The Ladies of Llangollen

I wasn’t so sure about Wales. I’ve been there a total of once in my life before this trip, and from what I remember, all things were written in Welsh and then English, but everyone talked with a Northern accent. So you walk around feeling like you’re in the middle of a weird documentary about remembering one of your past lives. Only… in this particular lifetime, you were the village idiot and you can’t pronounce place names so you ask everyone to just meet you near the local Tesco. It’s like you’re in a foreign country where everything seems vaguely familiar.

It’s only “down the road” from Chester, yet driving past the sign welcoming you to Wales is accompanied by a sense of achievement that you got this far and as a reward, great events now await to redefine your life. Still, the voice in my head says I should trust this reassuring feeling as much as I would the statement “We’ll be welcomed as liberators.”  So, when I found out the exotic-sounding Welsh Rarebit is essentially cheese on toast, I have only myself to blame for ignoring the voice in my head as I bite into the delicacy that tasted a lot like disappointment.

welcome to Wales

But, it’s Welsh cheese on toast, see?

I wonder if things felt as peculiarly adventurous to the aristocratic ladies, Lady Eleanor Butler (1739-1829) and the Hon. Sarah Ponsonby (1775-1831), when they arrived in the Welsh town of Llangollen to start their life together after eloping from Ireland, scandalizing their prominent families and 18th century society.

The Ladies of Llangollen, Eleanor Butler and Sarah Ponsonby

The Ladies of Llangollen,
Lady Eleanor Butler and the Hon. Sarah Ponsonby

Eleanor was 39 and Sarah was 23 when they eloped. Their first attempt wasn’t successful, but they eventually managed to escape unwanted advances from guardians, forced marriages and the prospect of a life in a convent.

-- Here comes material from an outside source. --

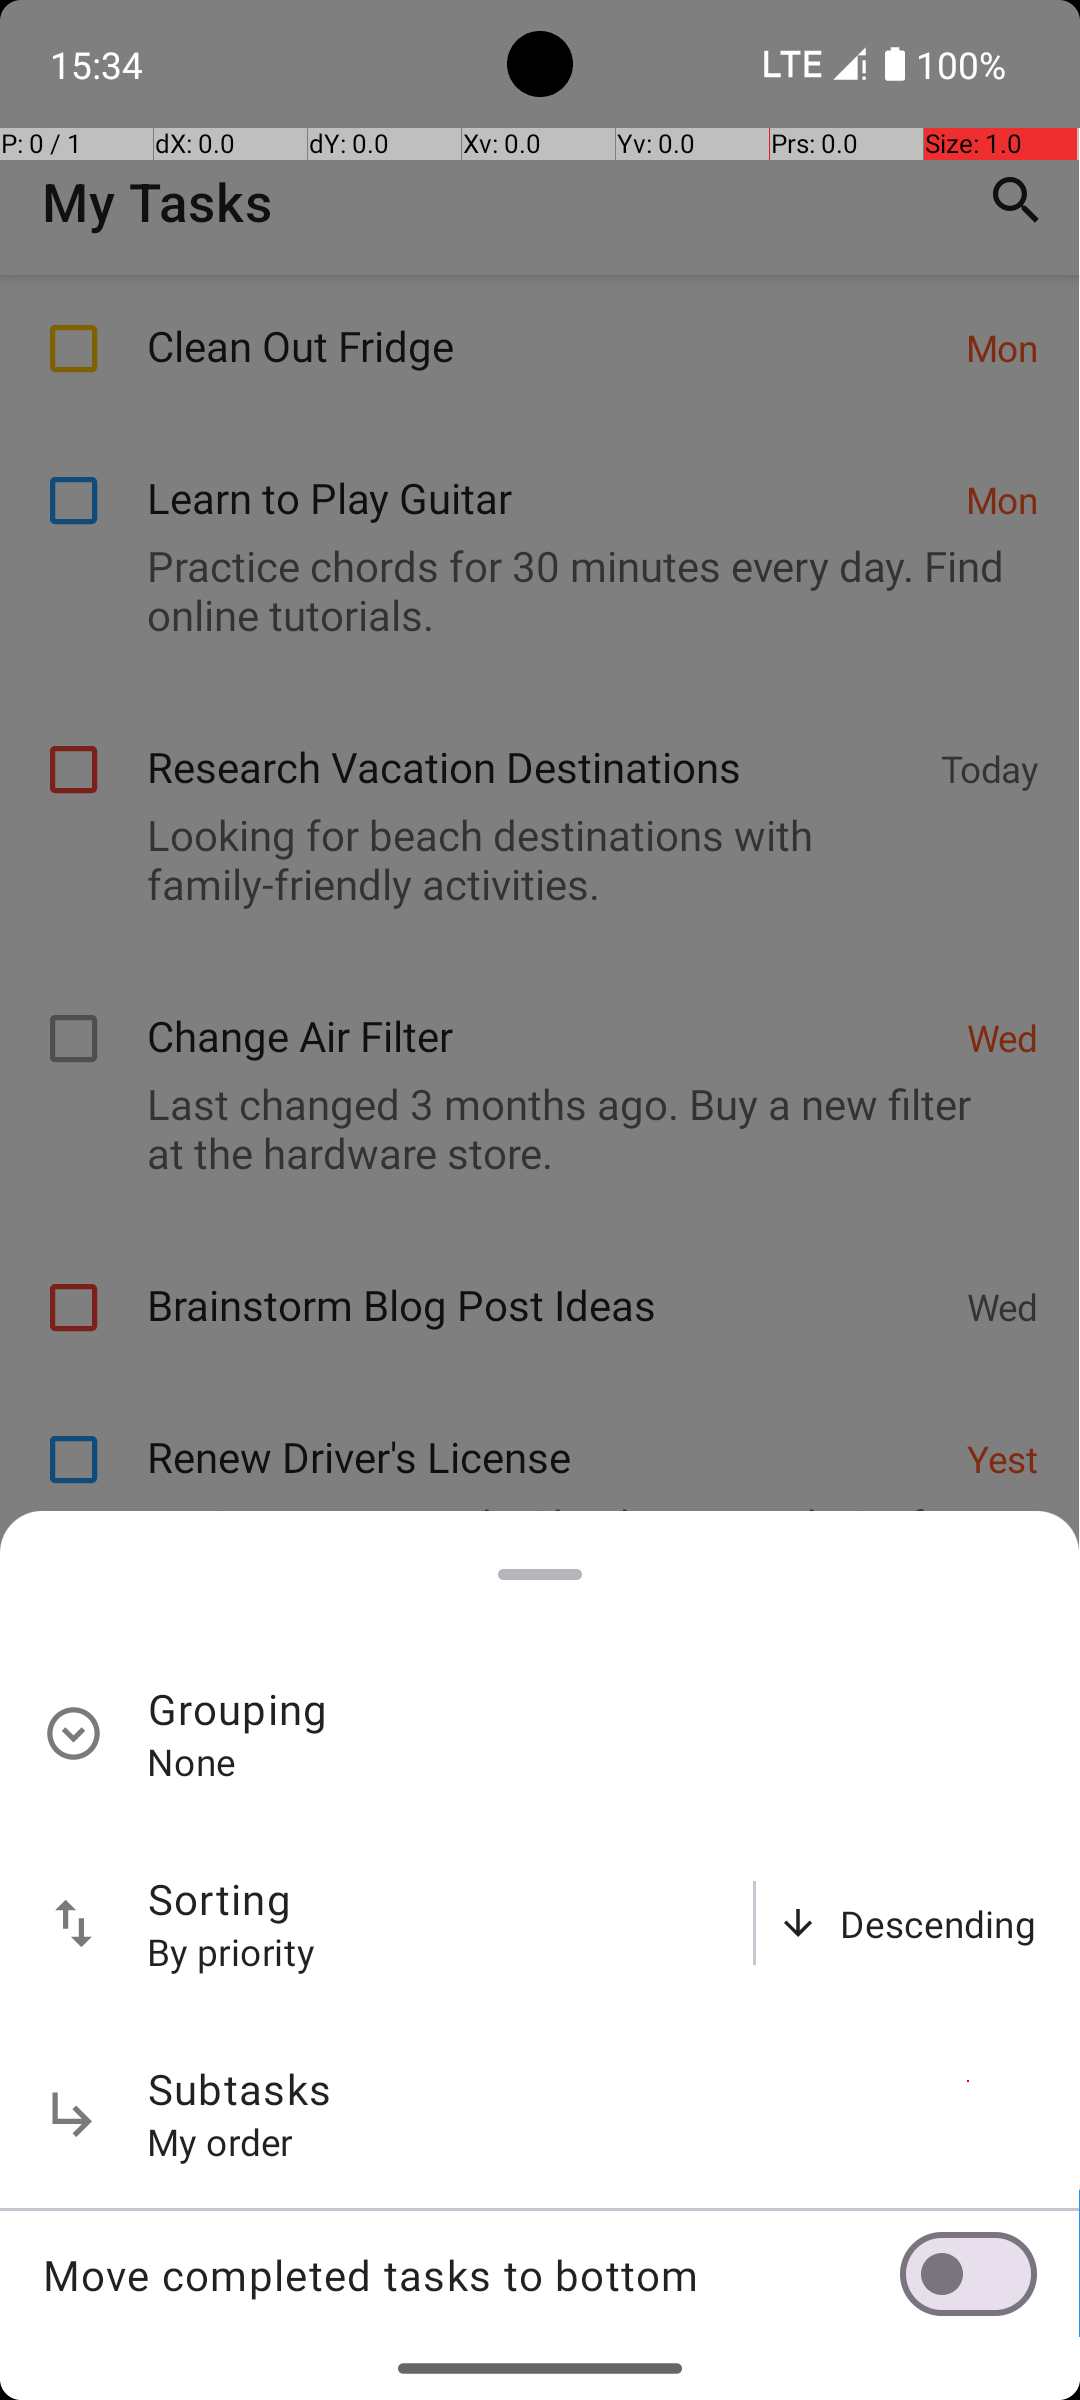 This screenshot has width=1080, height=2400. What do you see at coordinates (471, 2274) in the screenshot?
I see `Move completed tasks to bottom` at bounding box center [471, 2274].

They had to rely on the allowance given to them by family members, but they were free to live their lives as they pleased. And what they pleased was to live in a house in the country, so that’s what they did. If they’d been men, they’d probably have just made the requisite improvements to their new pad and spent their days hunting, but these were ladies, so of course they transformed the cottage up on the hill into an architectural marvel, renamed it Plas Newydd (New Hall) and did some gardening.

Plas Newydd (New Hall)

Plas Newydd


View from Lady Eleanor’s Bower

Then as now, people were fascinated by their lifestyle. History books and contemporary accounts invariably describe their lifestyle as “eccentric,” and speculated on the nature of their relationship. They called each other “My Beloved” and “My Better Half”, habitually wore men’s clothing, had short hair and slept in the same bed. It wasn’t uncommon for people during that time to have “romantic friendships,” so no one can tell with absolute certainty if they had a sexual relationship or not, and this seems to be the main draw for people visiting them.

Quote from the Ladies' Journals posted at the garden's gates.

Quote from the Ladies’ Journals posted at the garden’s gates.

They were accepted in the village and were referred to as “the ladies,” but pretty soon they had celebrity status all over Britain. People such as Wordsworth, Byron, Lady Caroline Lamb, Percy Shelley, Sir Walter Scott, the Duke of Wellington, Anna Seward, and even the royal family became friends and visitors. They entertained daily, showing off their house and their devotion to each other. It wasn’t until last week, however, that they would have been able to say they had the great honor of having me there.

The pleasure is yours.

The pleasure is yours, Ladies.

Having servants, fine wines, loads of books and constant house remodelling meant they were often in debt to maintain their lifestyle, which, to me, is a more “eccentric” aspect of their lives than whether or not they had sex with each other. Most of us (even some priests) have sex at some point in our lives, but these ladies had an allowance of £300 a year (more than most people could expect to have during that time) and still they managed to get into debt. It’s a common theme in aristocratic families, and considering these were the people who were expected to reign over the masses, you’d think the least they could do is learn to balance the books.

Sarah and Eleanor spent the rest of their lives together in Plas Newydd. They never did learn to budget during their more than 50 years together. The house is now run by the Denbighshire County Council, and people still go here to learn about them and be inspired because, whether they were in a lesbian relationship or not, it’s clear that these women managed to defy social convention and live their lives in a manner that few others in their lifetime could have imagined possible.